Se, oggi, in Italia ci fosse stato un analogo cursus honorum, un Ignazio Marino non sarebbe mai diventato Praefectus Urbis nella Città Eterna; e, s’è per questo, neanche un Matteo Renzi sarebbe stato Pontifex Maximus della Repubblica.
Battute a parte, episodi “di colore” a parte, spero che l’Italia e l’Europa tutta si rendano presto conto di una tale realtà, mandino in pensione manager, nani e ballerine, e tornino alla buona, vecchia Politica, magari con qualche traffichino in meno. Di tecnici ne abbiamo piene le tasche. Anche di quelli di più alto livello. Penso, per esempio, a quei banchieri che hanno sottoscritto gli infami “parametri” dell’Unione Europea che ci hanno ridotto in miseria; penso a quei geni della finanza che hanno privatizzato la Banca d’Italia; penso a quei professoroni che hanno spogliato l’Italia della sua industria pubblica; penso a quei ragionieri che hanno distrutto un sistema pensionistico a misura d’uomo; penso a tutti coloro che vogliono piegare la vita e l’economia della nostra patria alle “esigenze dei mercati”, magari accettando un infame “trattato di libero scambio” che ci metterebbe alla mercé dell’industria americana. Se ci fate attenzione, costoro hanno tutti qualcosa in comune: non vengono dalla politica ma dalla “società civile”, non hanno mai frequentato Consigli Comunali ma soltanto Consigli d’Amministrazione, non provengono dalla DC, dal PCI o dal MSI, ma dalla Banca d’Italia, dall’IRI o da qualche covata di giovani manager arrembanti.

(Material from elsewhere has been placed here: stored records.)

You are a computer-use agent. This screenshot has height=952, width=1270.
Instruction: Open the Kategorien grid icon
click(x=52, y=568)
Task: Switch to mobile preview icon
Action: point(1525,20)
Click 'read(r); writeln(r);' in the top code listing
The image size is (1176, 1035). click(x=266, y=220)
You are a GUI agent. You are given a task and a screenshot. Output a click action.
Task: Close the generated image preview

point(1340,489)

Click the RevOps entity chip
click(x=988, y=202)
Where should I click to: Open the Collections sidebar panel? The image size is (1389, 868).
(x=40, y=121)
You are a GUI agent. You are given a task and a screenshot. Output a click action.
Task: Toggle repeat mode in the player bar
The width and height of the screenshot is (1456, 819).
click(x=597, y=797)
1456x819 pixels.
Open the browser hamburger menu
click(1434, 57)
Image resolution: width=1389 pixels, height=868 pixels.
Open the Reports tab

Certo, mi rendo conto che la politica tradizionale non è stata sempre all’altezza della situazione, che ha sfornato troppi traffichini, troppi incapaci, troppi azzeccacarbugli. Ma era vecchia politica, politica fai-da-te, senza regole che neanche lontanamente ricordassero un cursus honorum, una selezione che premiasse i migliori e lasciasse al palo i peggiori. Ma, nonostante questo, qualche volta i mediatori della politica – cioè i partiti – riuscivano a formare una classe dirigente, a far emergere il meglio. E comunque – pur con tutti i loro difetti – quei vecchi politici erano mille volte preferibili a questi impresentabili esponenti di una “società civile” che di civile ha solo il nome.
Auspico un ritorno al passato? Certamente no. Ma spero con tutto il cuore che in Italia possa nascere una nuova e capace classe politica, e che questa ci liberi da certa gente che alla politica è stata solo “prestata”. Credo che sia giunto il momento di restituire il prestito. Senza interessi, naturalmente.